On May 5th I celebrated my 4 year sober anniversary. It sort of felt like it was my birthday, which at first seemed silly, until I realized that in a way it is a birthday. May 5, 2015 was my birth into a life without alcohol, and even though I have struggled with my mental illness since then, sobriety has allowed me to have a better, fuller life.
To celebrate, my husband and I went to a pottery painting shop where I chose to paint, somewhat ironically, a shot glass.
I ordered popsicle sticks from Amazon and am going to write the names of those who have helped me maintain sobriety, whether purposefully or not, on each stick. I am then going to put those sticks in the shot glass.

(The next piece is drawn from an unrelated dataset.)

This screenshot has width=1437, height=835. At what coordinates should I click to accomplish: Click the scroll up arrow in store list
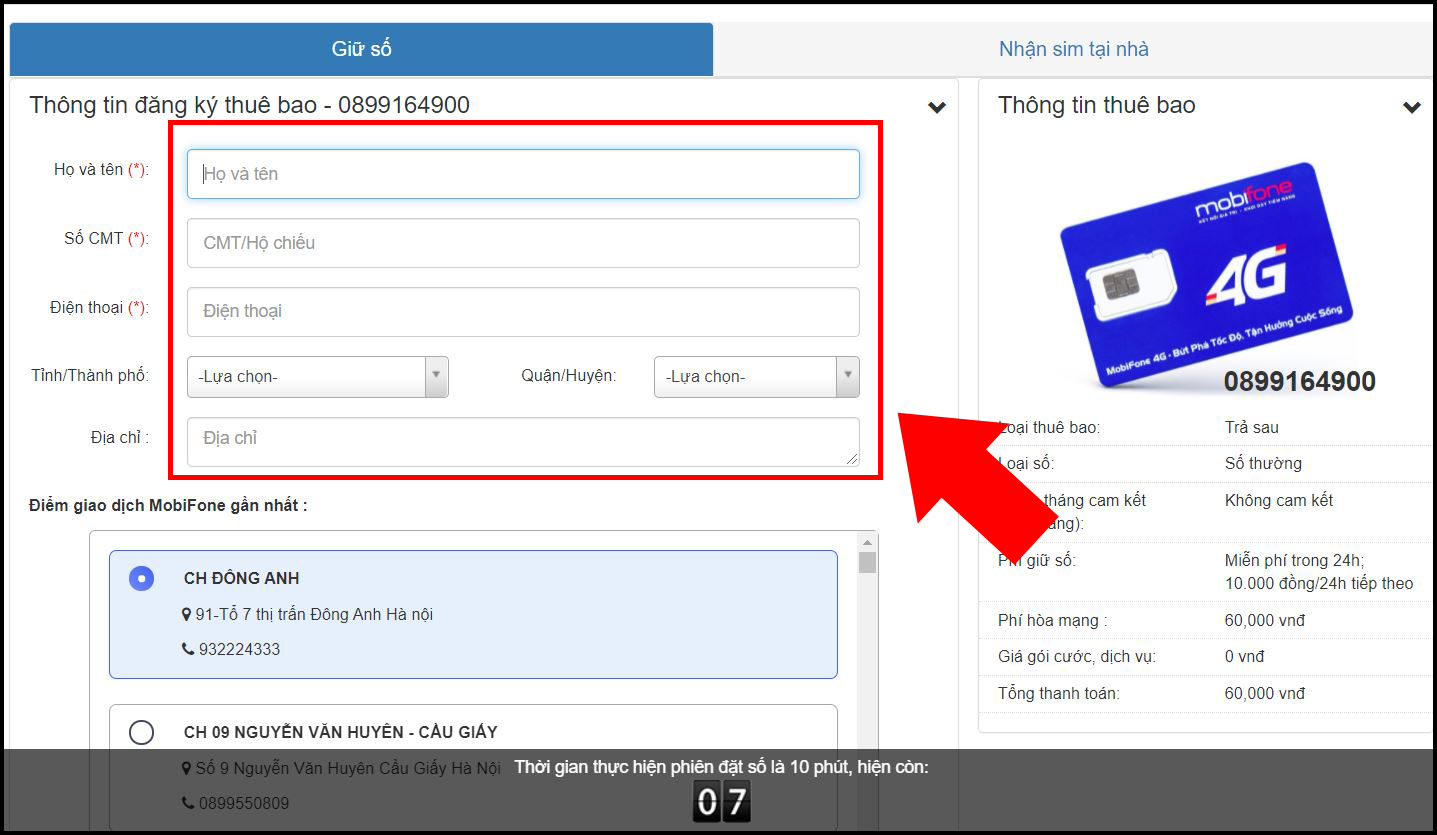pyautogui.click(x=867, y=541)
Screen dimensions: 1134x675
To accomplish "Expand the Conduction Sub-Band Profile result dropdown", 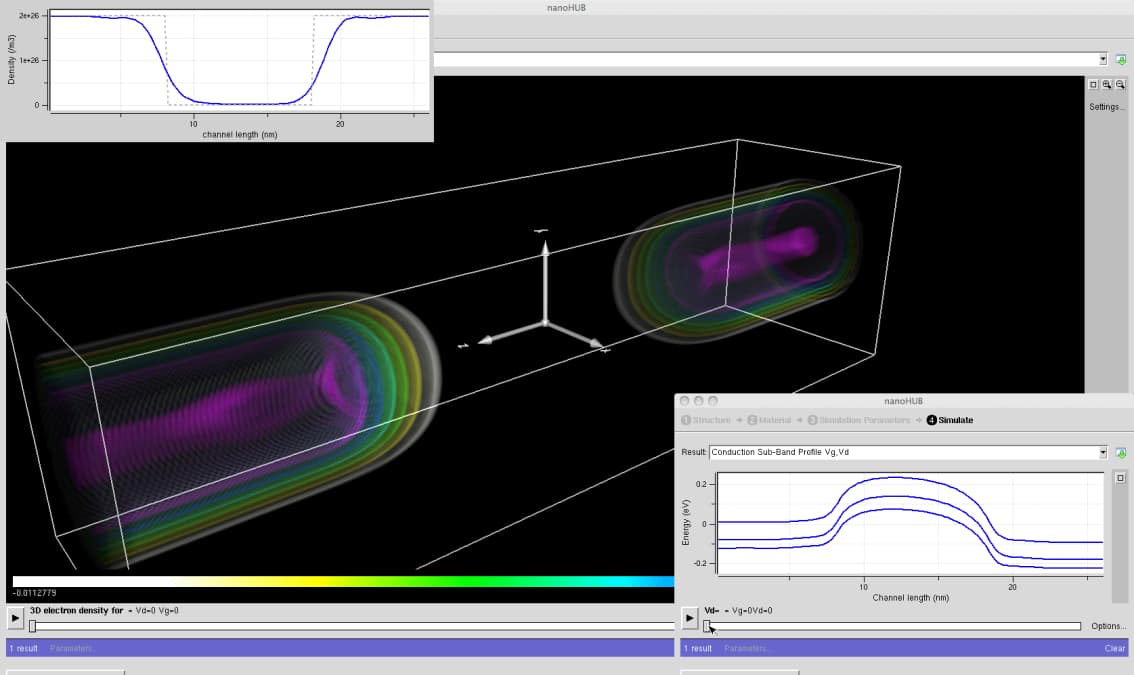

I have mentioned in the past that AA is a great resource that helps many people, but that it doesn’t work for me. One thing I do feel that I miss by not being a part of AA is celebrating anniversaries. Rehashing the story and having cake, or getting a chip, or even the happiness and pride of others in AA. This is why I chose to add the sticks, because I do have people who are happy for me, we just aren’t all in a church basement together drinking bad coffee.
Sobriety has brought me, and taught me, many things and while I still would love to be able to drink I know it is really, truly, absolutely better that I don’t. I want to be able to celebrate 5 years next year, on 5/5, so I think I’ll keep at this whole sobriety thing.